In order to decide which memories to erase, Torsten Hebo travels around on the Earth. Over eight centuries ago, he was married in a church in a town where there is now a forest. He wonders where his first wife is. She might still be alive, like him. However, for practical purposes and even for survival, he needs to preserve his more recent memories. They must even be reconstructed and reordered.
But, on the other hand, the deleted memories will be recorded on crystal and given to him for playback. Some can be virtualized. Others will be mere words and indistinct images. When reading World Without Stars, we theorized that a character wrote an autobiographical journal precisely because his memories were periodically edited. FLAG presents superior technology capable not only of deleting but also of recording and playing back.
This chapter also discloses more about Earth. People who spend most of their time communing with AI's are more interested in the occasional sensory experience of nature than in the recollection of human history. However, the database can present history in virtuality or can even physically rebuild the Parthenon, Broadway, Cape Canaveral etc. (I think that that is what the text means.) The original state of an ancient structure must be half imagined but by immense artificial intelligences utilizing every recorded datum.
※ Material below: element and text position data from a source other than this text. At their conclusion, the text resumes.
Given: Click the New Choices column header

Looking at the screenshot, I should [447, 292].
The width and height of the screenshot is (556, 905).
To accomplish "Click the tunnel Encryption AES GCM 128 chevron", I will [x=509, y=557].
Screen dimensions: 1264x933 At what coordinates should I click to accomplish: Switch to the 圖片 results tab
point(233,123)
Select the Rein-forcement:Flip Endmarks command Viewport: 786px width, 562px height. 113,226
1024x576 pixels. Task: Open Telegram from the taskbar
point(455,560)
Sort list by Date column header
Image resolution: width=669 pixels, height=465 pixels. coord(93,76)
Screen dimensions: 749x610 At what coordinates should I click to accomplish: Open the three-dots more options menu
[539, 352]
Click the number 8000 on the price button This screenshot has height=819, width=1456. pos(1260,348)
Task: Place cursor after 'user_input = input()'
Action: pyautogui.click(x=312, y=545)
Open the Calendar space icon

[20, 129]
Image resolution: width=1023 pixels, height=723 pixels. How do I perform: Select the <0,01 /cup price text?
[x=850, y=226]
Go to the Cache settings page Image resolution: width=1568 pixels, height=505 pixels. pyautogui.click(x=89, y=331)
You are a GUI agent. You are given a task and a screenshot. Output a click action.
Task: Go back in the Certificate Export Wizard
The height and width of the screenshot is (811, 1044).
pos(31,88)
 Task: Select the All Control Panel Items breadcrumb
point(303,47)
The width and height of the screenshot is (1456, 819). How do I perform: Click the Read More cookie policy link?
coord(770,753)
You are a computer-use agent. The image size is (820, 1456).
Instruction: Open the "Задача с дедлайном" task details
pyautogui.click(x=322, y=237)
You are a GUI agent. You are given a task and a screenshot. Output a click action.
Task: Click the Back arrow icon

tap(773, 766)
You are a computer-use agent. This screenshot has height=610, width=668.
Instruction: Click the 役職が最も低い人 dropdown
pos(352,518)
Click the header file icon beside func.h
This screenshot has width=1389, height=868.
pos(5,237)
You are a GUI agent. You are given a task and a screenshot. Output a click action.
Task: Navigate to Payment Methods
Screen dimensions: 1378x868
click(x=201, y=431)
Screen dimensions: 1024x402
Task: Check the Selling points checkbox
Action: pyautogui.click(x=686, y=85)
I think that I would be able to find a place in such a peaceful and intellectually active social environment.
1 comment:
Kaor, Paul!
Granted, what you said about advanced technology recording deleted or erased memories for playing back by persons receiving memory editing treatments, I still think autobiographies would play a role. Not merely as a record of memories soon to be deleted, but also as a means of making sense of those memories, of what they MEANT to the authors. It would be done to help preserve the context of their lives. I doubt a mere recording could do that!
And, if MY memory is correct, I still find the Earth we see in FLAG a creepy place. Which I strongly think was deliberately meant by Anderson.